Valeri will lecture on "How Calvinists First Encountered Religions in the New World: Huguenots in Brazil and Florida,” from 10 to 11:15 a.m. in 0016 Westbrook. He specializes in religion and social thought, especially economics, in America; Reformation theology and the political history of Calvinism; Puritanism; and enlightenment moral philosophy. He is currently researching religious persuasion, evangelicalism, and secularism in the eighteenth century.

Prior to Washington University, Valeri served as the Ernest Trice Thompson Professor of Church History at Union Presbyterian Seminary in Richmond, Va. His prior appointment was in the Religious Studies department at Lewis and Clark College.

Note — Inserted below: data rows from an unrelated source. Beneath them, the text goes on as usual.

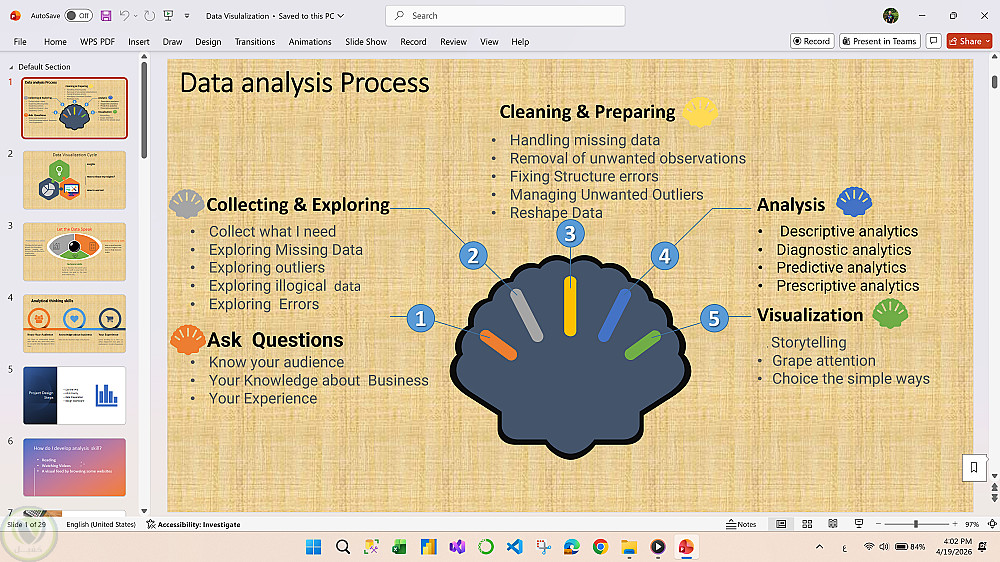Switch to Slide Sorter view
The width and height of the screenshot is (1000, 562).
point(807,524)
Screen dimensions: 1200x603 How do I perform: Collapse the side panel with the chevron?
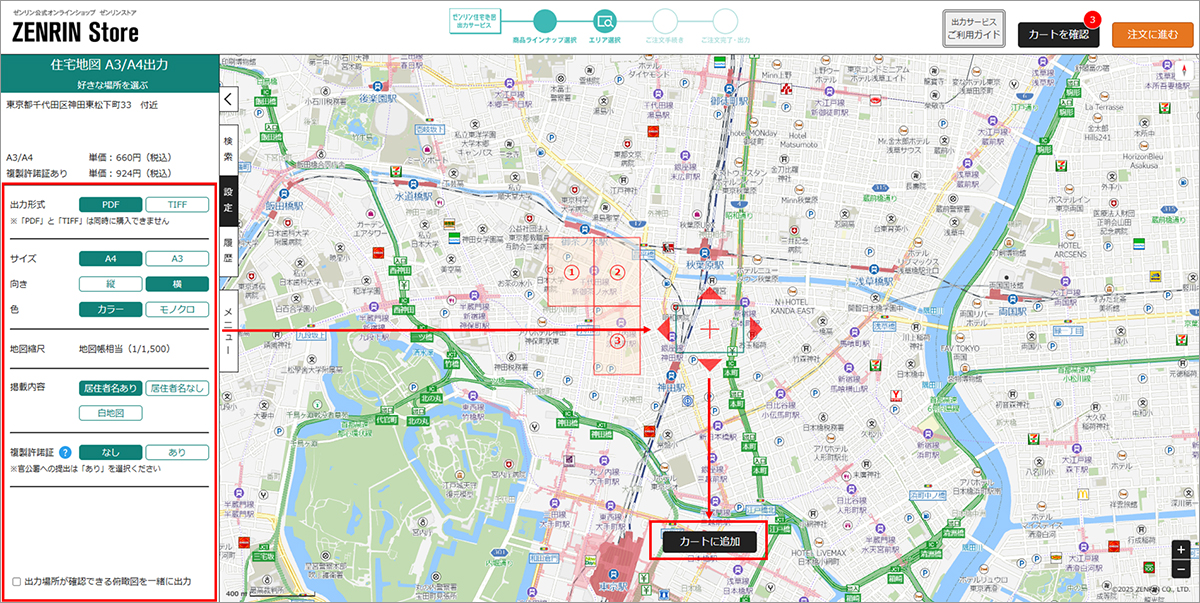[x=228, y=99]
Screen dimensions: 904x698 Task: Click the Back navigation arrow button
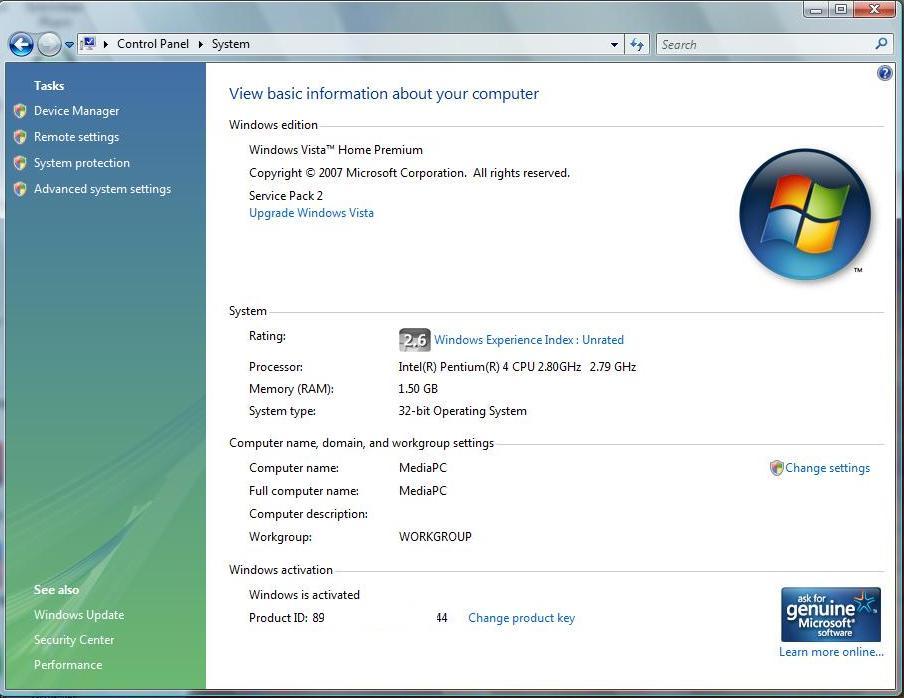click(21, 44)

Valeri has received several fellowships, including an Andrew W. Mellon fellowship, a National Endowment for the Humanities fellowship, an American Council of Learned Societies grant, and a Lilly Endowment faculty fellowship. Valeri earned a Ph.D. from Princeton University, an M.Div. from Yale Divinity School, and a B.A. from Whitworth College.

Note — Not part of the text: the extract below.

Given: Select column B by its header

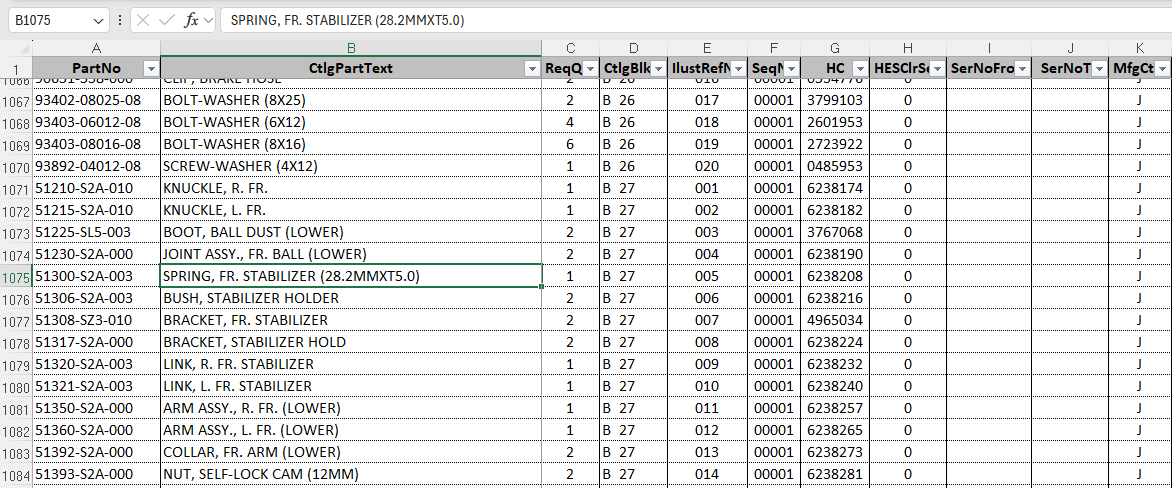Looking at the screenshot, I should (350, 48).
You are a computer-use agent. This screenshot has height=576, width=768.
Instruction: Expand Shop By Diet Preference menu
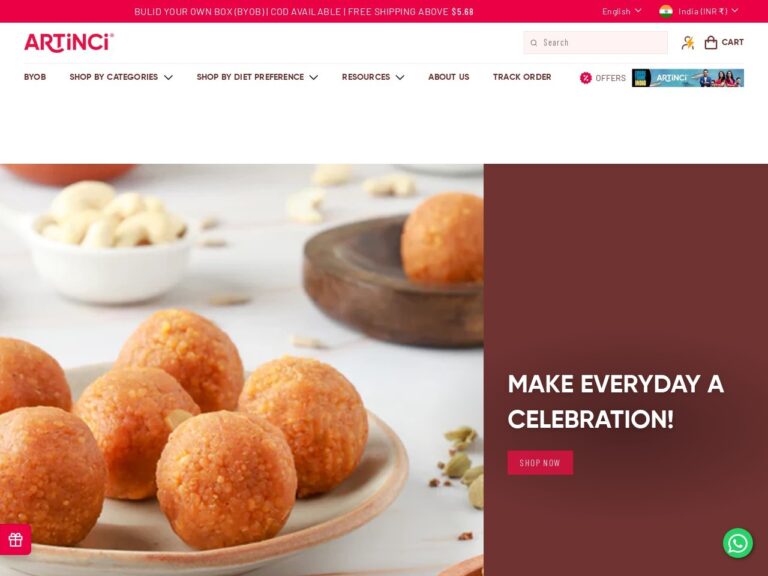coord(257,77)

His latest book, Heavenly Merchandize: How Religion Shaped Commerce in Puritan America, (Princeton University Press, 2010), received the 2011 Philip Schaff Prize from the American Society of Church History. It was also shortlisted for the 2011 American Academy of Religion Award for Excellence in the Historical Study of Religion and selected as one of Choice magazine’s Outstanding Academic Titles for 2010.

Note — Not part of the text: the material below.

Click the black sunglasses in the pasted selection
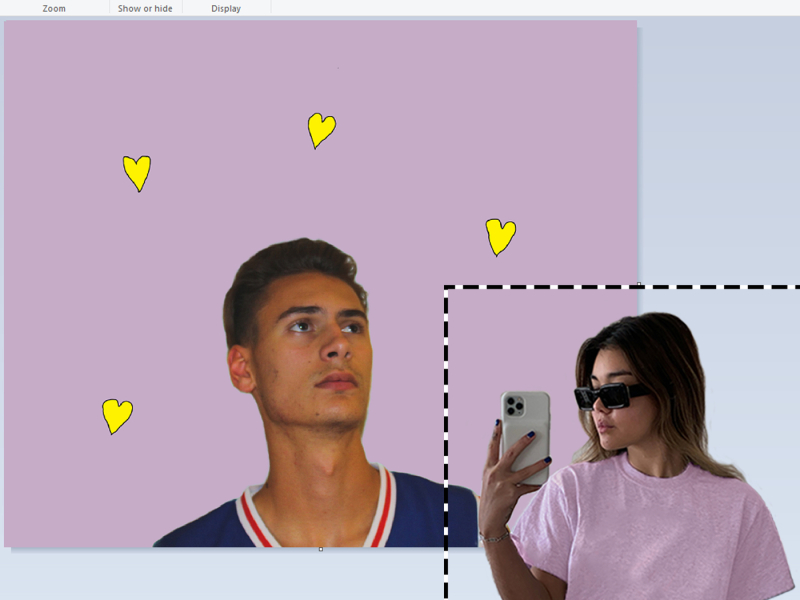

His previous publications include Law and Providence in Joseph Bellamy’s New England: The Origins of the New Divinity in Revolutionary America (Oxford University Press, 1994), which won the Mackemie Prize from the Presbyterian Historical Society; The Works of Jonathan Edwards, Vol. 17: Sermons and Discourses, 1730-1733 (Yale University Press, 1999); Practicing Protestants: Histories of Christian Life in America, 1630-1965 (The Johns Hopkins University Press, 2006), co-edited with Laurie F. Maffly-Kipp and Leigh E. Schmidt; and the co-edited Global Neighbors: Christian Faith and Moral Obligation in Today’s Economy (Eerdmans, 2008).